> Information given
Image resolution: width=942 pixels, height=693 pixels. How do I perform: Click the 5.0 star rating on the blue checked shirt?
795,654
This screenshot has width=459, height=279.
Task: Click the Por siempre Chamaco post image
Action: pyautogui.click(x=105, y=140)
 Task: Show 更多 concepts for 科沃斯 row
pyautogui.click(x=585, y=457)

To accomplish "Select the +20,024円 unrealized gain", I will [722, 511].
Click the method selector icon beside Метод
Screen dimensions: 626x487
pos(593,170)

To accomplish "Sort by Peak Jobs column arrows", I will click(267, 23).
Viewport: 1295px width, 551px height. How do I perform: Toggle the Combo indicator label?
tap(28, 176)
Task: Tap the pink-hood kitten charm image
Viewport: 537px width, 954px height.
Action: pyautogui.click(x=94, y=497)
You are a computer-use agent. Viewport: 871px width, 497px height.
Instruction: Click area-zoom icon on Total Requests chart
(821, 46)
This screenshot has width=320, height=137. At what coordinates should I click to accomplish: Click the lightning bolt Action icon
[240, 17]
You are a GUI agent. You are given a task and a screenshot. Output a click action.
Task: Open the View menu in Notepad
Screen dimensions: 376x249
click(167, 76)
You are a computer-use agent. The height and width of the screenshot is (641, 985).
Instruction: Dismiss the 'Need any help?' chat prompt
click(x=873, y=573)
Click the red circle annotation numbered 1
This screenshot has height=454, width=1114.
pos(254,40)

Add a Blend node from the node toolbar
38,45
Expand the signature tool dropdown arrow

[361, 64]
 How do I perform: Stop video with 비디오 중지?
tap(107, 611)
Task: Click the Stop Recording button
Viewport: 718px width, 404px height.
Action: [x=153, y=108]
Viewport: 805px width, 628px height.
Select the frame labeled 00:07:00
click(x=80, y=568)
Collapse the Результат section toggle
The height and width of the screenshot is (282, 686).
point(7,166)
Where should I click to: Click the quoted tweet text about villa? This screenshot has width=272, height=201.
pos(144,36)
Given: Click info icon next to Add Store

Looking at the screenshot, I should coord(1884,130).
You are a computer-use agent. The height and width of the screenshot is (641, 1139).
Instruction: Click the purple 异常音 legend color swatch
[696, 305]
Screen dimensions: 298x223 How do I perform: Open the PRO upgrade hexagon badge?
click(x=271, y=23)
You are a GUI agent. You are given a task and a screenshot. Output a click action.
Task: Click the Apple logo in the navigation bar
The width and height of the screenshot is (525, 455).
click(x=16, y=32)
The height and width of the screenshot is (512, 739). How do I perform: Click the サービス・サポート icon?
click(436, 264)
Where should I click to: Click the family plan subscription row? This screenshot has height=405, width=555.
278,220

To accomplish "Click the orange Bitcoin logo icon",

> Exercise
The reply must be a number and nothing more: the count of lines above that contain the word "logo".

> Written reply
2